10/22 Adobe is holding a College Open House next Thursday night (10/28) at
our headquarters in downtown San Jose, for those of you who are into
that new-college-grad-searching-for-job thing. More details are
posted in http://ucb.org.csua and other relevant newsgroups; E-mail me if
you have any questions. -- kahogan
\_ When are you coming on campus? I'm interested but am busy that night.
\_ Is it just me or are companies recruiting earlier?
\_ So you think this sys admin farm (CSUA) is a good place to recruit?
\_ For cheap inexperienced but enthusiastic labor, sure. Why pay
$100k+ for someone who knows what they're doing when you can have
two NCG CSUA members and have enough left over for a decent
hiring bonus to bring in the $100k+ guy after to clean up?

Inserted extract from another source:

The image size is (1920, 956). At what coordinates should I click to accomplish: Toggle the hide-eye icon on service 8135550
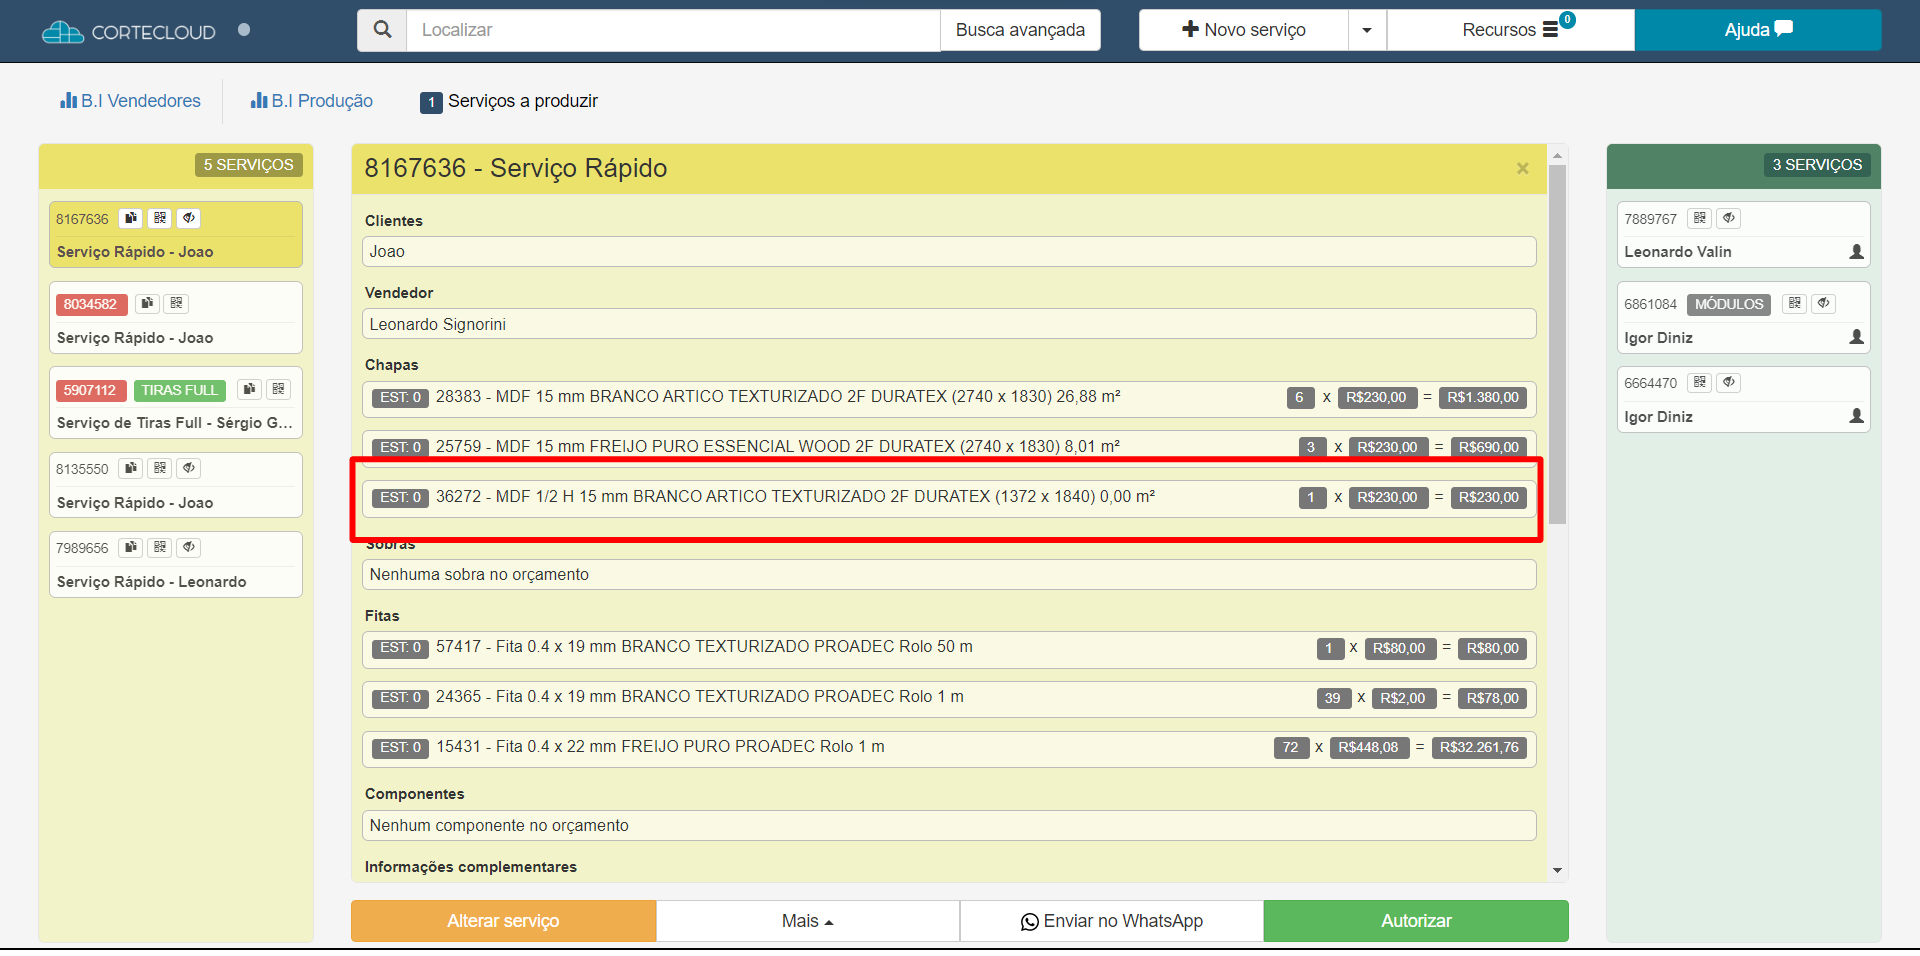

\_ Infosession on Nov. 11 (more details later on time and place),
interviews at career center on Nov. 16 & 17. -- kahogan
\_ As a new hire in a big ass company, how many years do I have to
spend debugging and testing before I can start doing something
interesting?
\_ 1.5 years in startups and then you'll be doing much more
interesting work at *any* company than you would otherwise
as a new college big-company-only wage slave. Day one at
any startup would be better than what you're doing now.

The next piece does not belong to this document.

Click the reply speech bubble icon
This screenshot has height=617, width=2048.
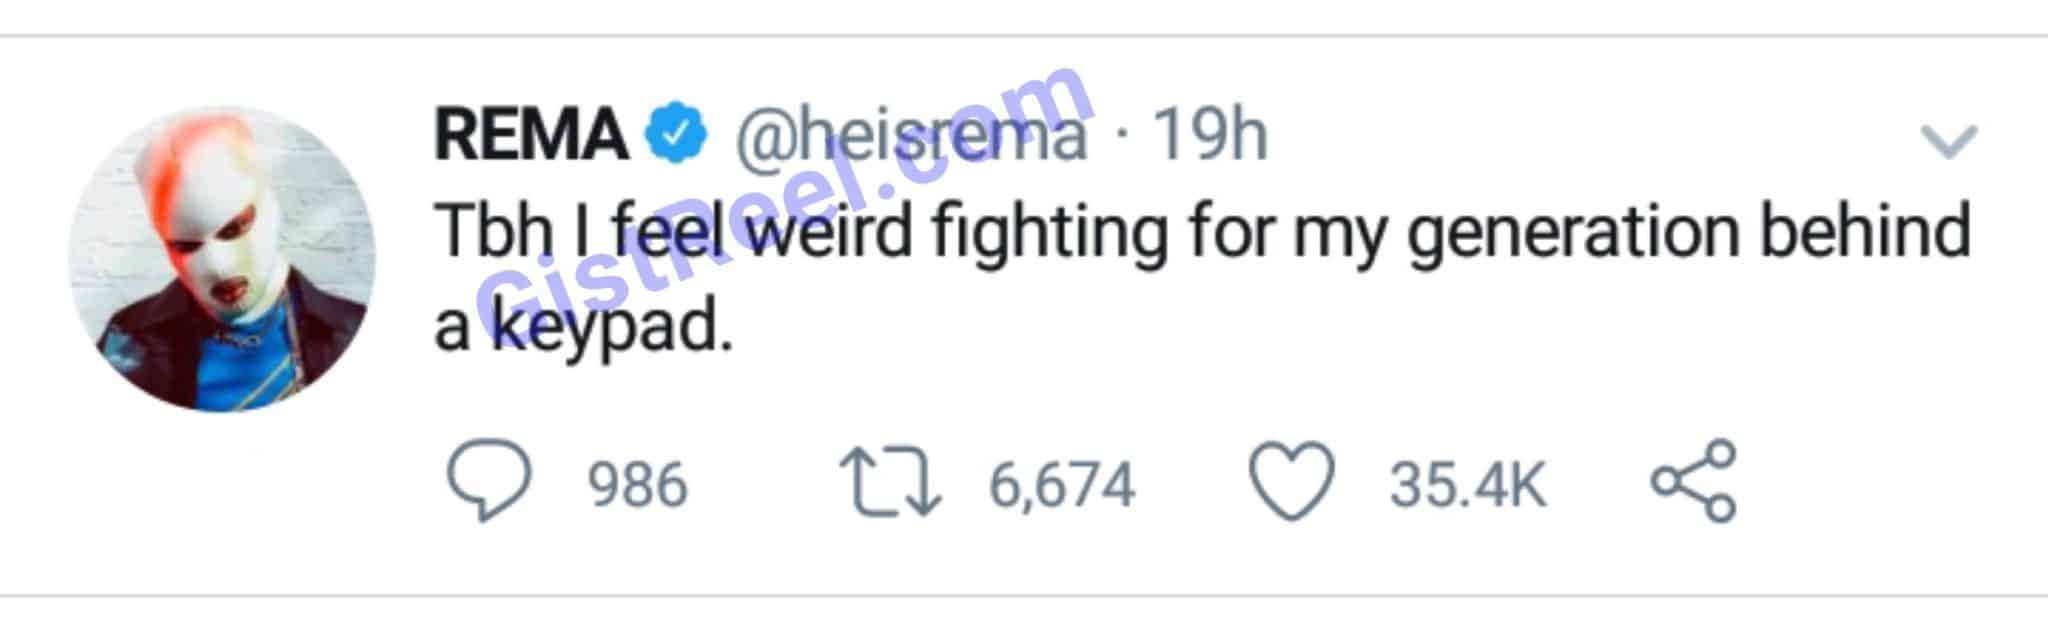coord(488,483)
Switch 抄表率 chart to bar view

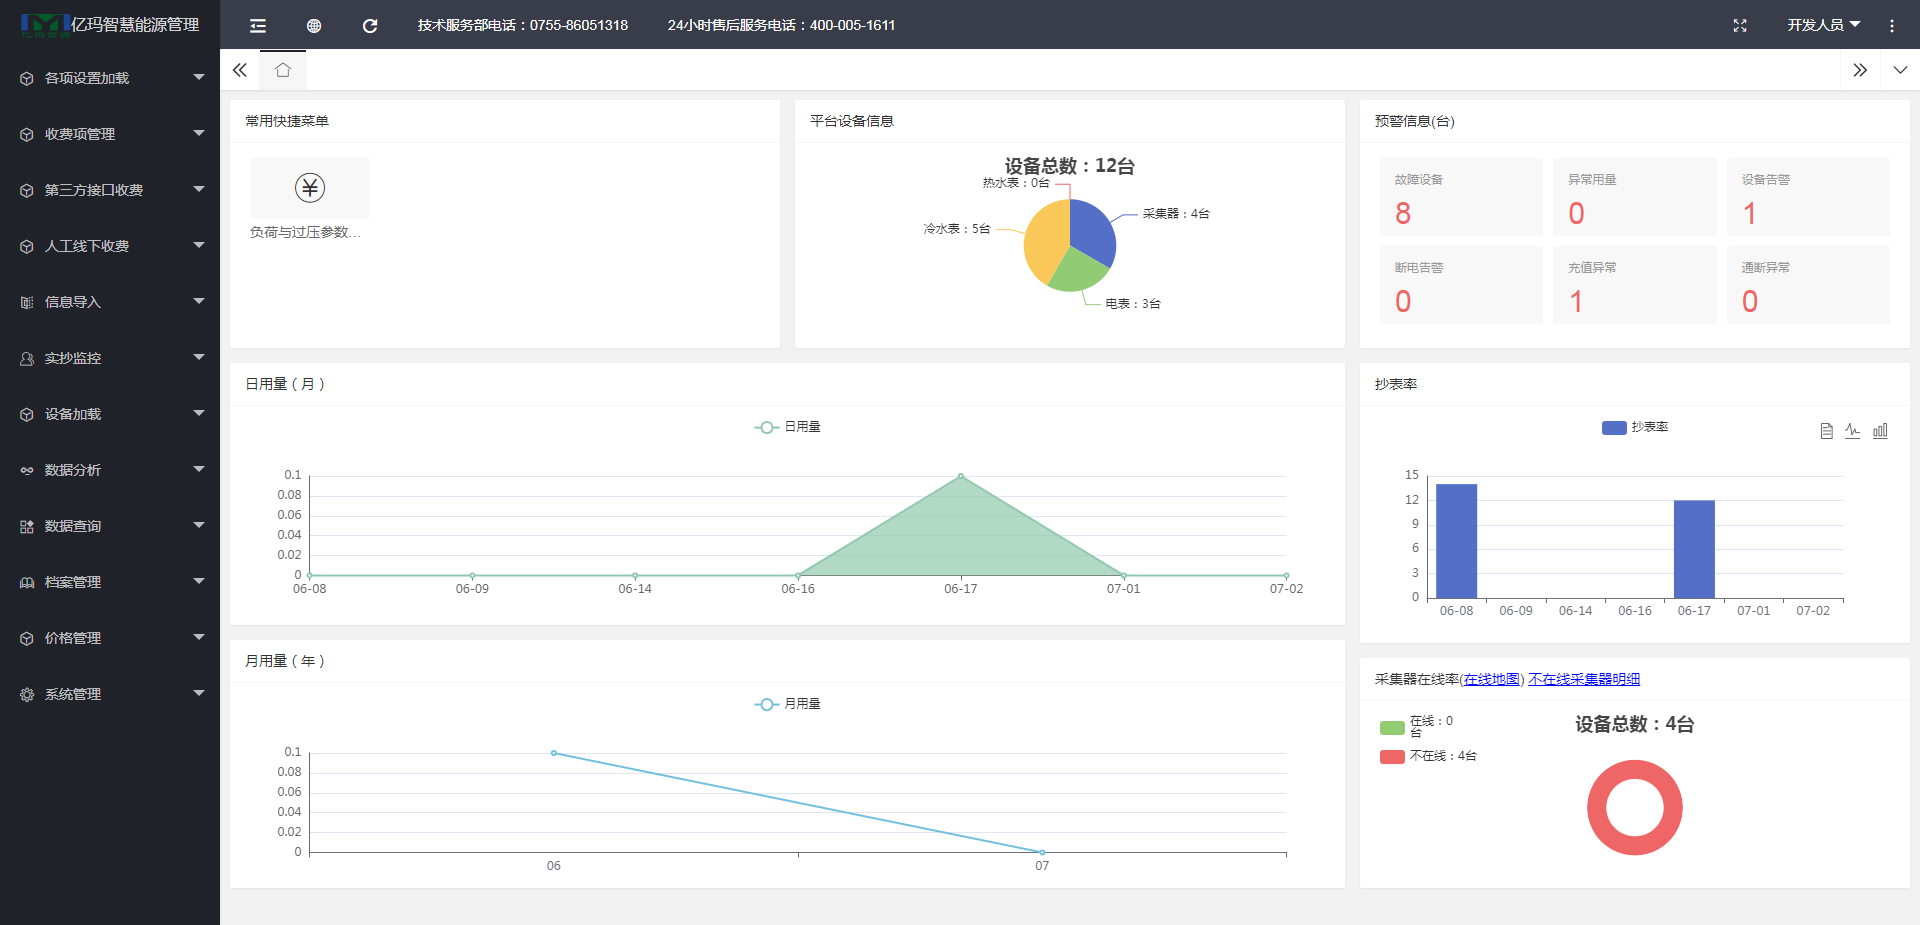[x=1880, y=431]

You might as well work for the university.
--been there, smarter now
\_ startups== lotsawork, not much pay.
\_ You're at the wrong startup. --low work, high pay
\_ most startups require a ton of work an half a
brain. after talking to people from trilogy
and lame ass startups i've found that most
of these people don't know what they're talking
about and aren't technically apt. all they know
how to do is stupid web pages and asp shit.
\_ known as "not doing proper research on your
company before signing papers". It's your own
fault if you end up at a startup like that.
\_ that is what is known as a lame startup. There
are good ones out there but you have to be
willing to look. My advice is spend a year
or two in a not so glorious job learning the
way the real world works (and why it sucks
and why a good job is a must if you want
to sane) and making contacts and then once you
have saved up some money and don't need to take
a job right away, start looking and be choosy.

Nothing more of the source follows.